**Exercise goal**
Scan the listing below and copy each line holding the word "Select".
======== Data extracts
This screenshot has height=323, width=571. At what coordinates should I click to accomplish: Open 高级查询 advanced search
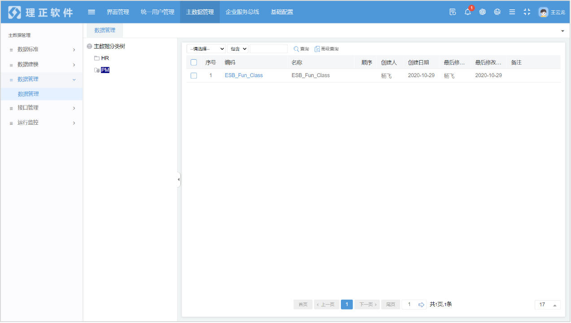tap(327, 49)
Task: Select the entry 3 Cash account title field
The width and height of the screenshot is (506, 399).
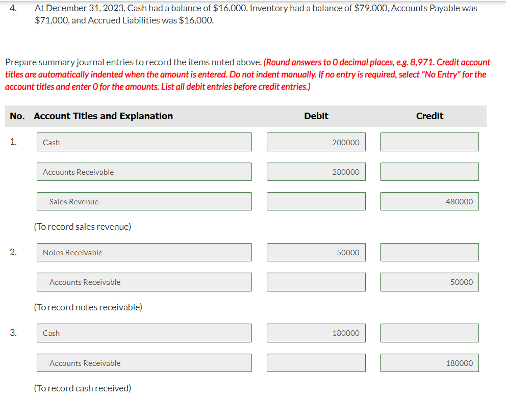Action: [144, 333]
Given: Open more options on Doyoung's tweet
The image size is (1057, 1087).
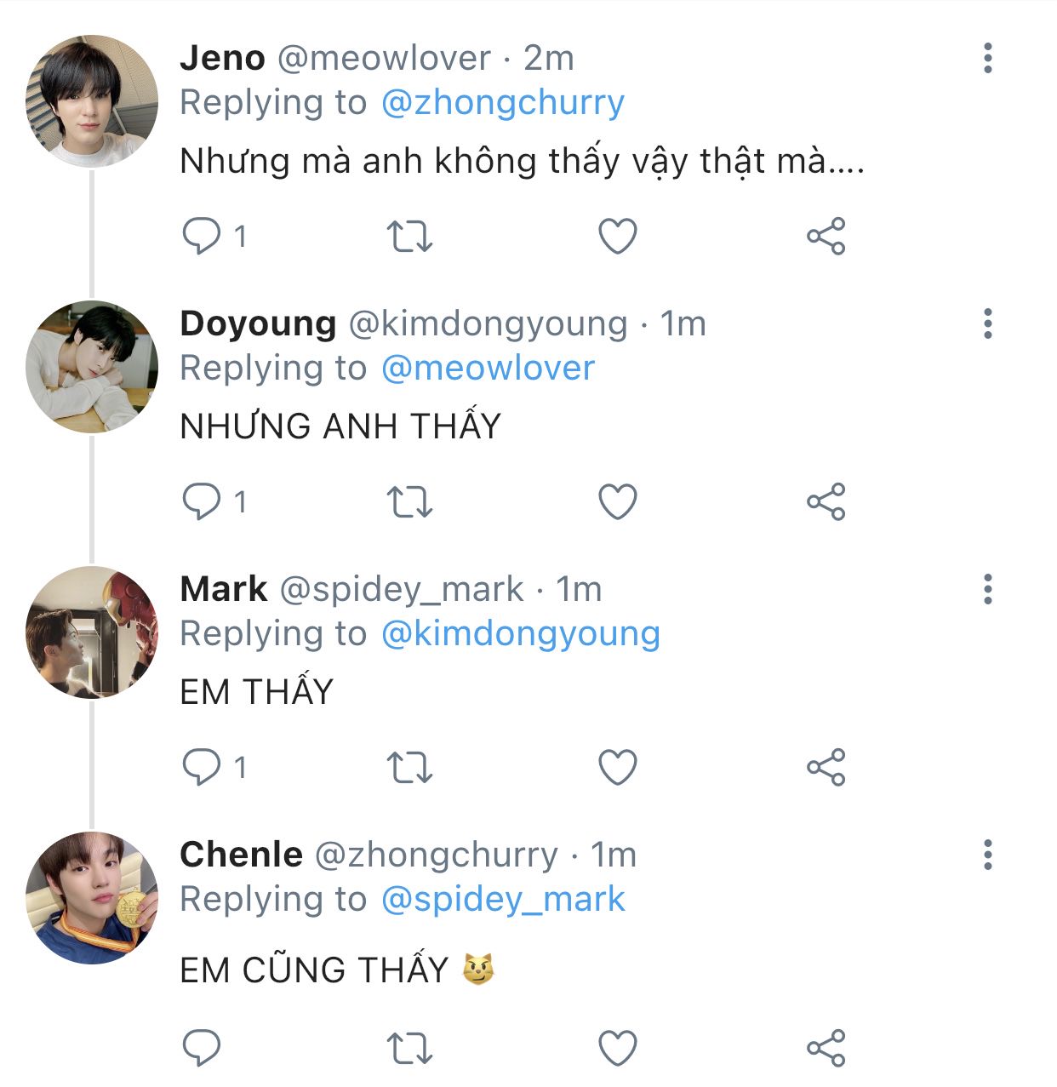Looking at the screenshot, I should point(987,323).
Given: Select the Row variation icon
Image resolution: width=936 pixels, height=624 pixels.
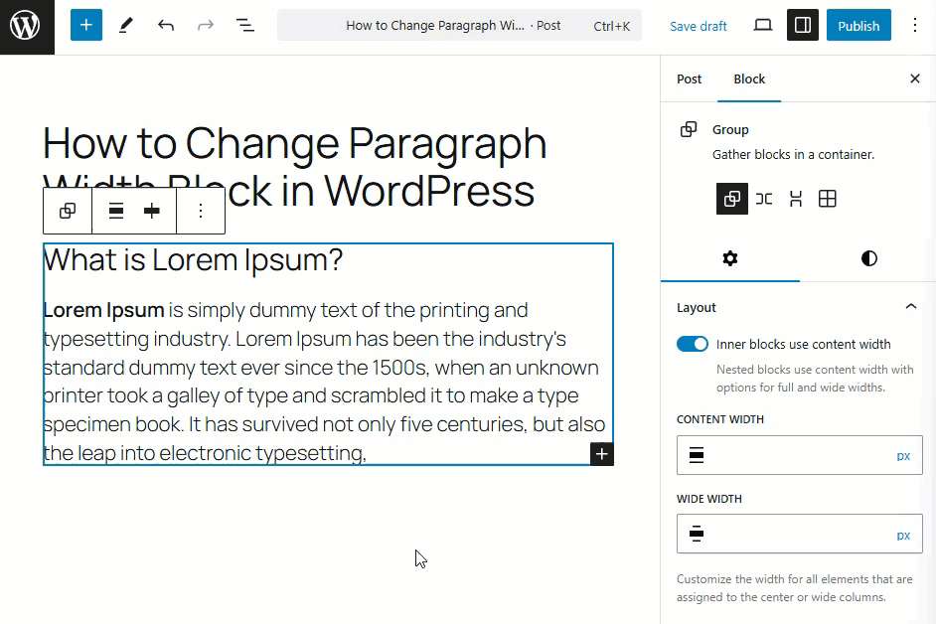Looking at the screenshot, I should click(764, 199).
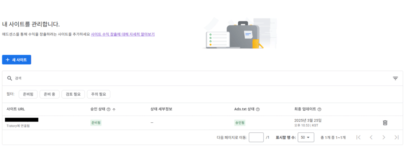The width and height of the screenshot is (407, 162).
Task: Jump to the last page arrow
Action: [396, 137]
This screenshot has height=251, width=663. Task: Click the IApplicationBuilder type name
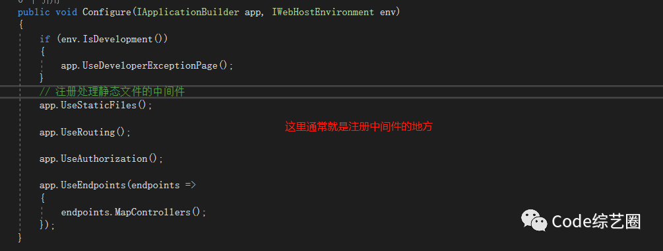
================
**Answer space**
Task: Select the entry 3 Cash account title field
Given: Select the Row variation icon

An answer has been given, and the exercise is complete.